One of the first things to check are your batteries. Be it your cranking battery or your trolling motor batteries. If you didn’t have them on a battery tender all winter, you might want to hit them with a battery charger to get a full charge. Do this at least a few days before you plan to head out. You will want to charge your batteries and then make sure they are holding a charge the next day. If not, you will need to get new ones.
Next up will be the fuel system. If you have a smaller-sized fuel tank that you can take in and out of the boat, it is usually best to empty that tank and start with all new fresh gas. It is suggested to always use ethanol free higher octane fuel. I try to always use at least 91 octane. When unhooking your tank to take it out to empty, check your fuel line and ball for any weathering, cracks, or fuel seepage. When your fuel line or ball gets cracks in them, they will allow air to get in, making your engine chug and lose power. If you have a bigger tank or a tank built into the boat, it is best to top it off with fresh fuel. Hopefully, you put some stabil or seafoam fuel preserver in your tank when winterizing. That, along with the new fuel, should keep your motor running like a top.

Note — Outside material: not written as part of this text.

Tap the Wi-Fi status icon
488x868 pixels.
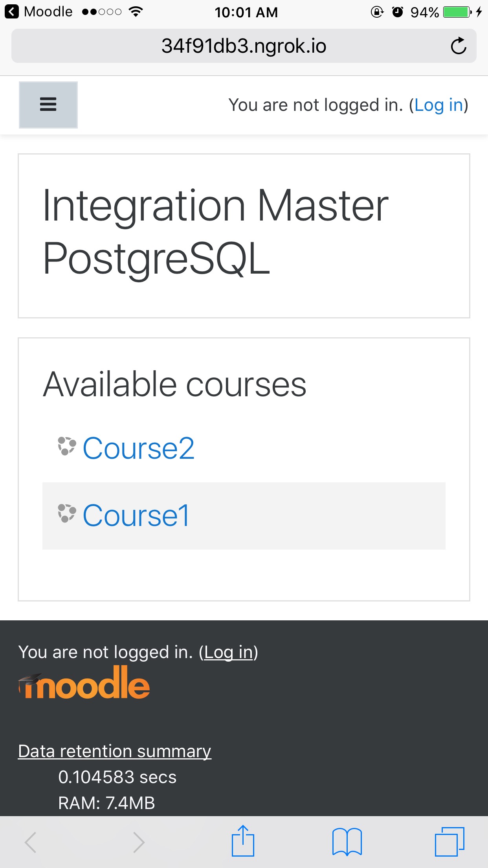pyautogui.click(x=136, y=12)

With your fuel system all up to par, it is now time to check your engine oil and lower unit oil. With 4-stroke motors, you will want to check your manual to see how often you should change it out. If you use your boat at all, I would suggest changing your oil every year. If not, go by engine hours, but always check your manual. If you had a fresh oil change, checking it each time before heading out is still good practice. If you have a two-stroke motor with a built-in oil reservoir, make sure it is full. It is also a good idea to put a spare jug of oil in your boat. That really goes for both two and four-stroke motors but more so for the two-strokes. While you are at the motor checking the oil, it is good to check the lower unit oil as well. Check for any leaks around the fill and drain plugs. If oil levels are good and you have fresh fuel in the tank, you can hook up a hose and muffs and test start your motor. Only run it for a short time and at idle speed. When the motor is running, check to see if the water pump is working and the motor is spitting water.
Next on the checklist is looking over all the boat straps, registration stickers, tires, and trailer lights. Look for frays, cuts, and weathering in the straps. If the winch strap looks weathered, you can usually cut the hook off and pull off some of the old looking strap, and retie the hook on. This will save you some time at the ramp if you are winching your boat on and your strap is worn out and breaks.
Now that everything on the outside of the boat has been checked over, you will want to hop in and give the inside a look. Make sure to check all your safety gear. Look over all the life jackets, first aid kit, and fire extinguisher. When checking these things, keep an eye out for any mouse damage that might have happened over the winter. Look through all your storage compartments. You don’t want to get out there on the lake, pull out your drift sock and find out mice have chewed it up!
One last thing, more of a tip than anything. The more effort you put into keeping your boat clean and running smoothly after each trip out, the easier the maintenance work will be for you all season. If you are one to wipe your boat down after every trip and like to keep your hull clean, you can put a coat of wax on it. This will save your elbows and shoulders throughout the season. Also, wiping down windshields and a simple vacuum a few times throughout the season will be extremely helpful in the long run. A clean boat truly can make all the difference!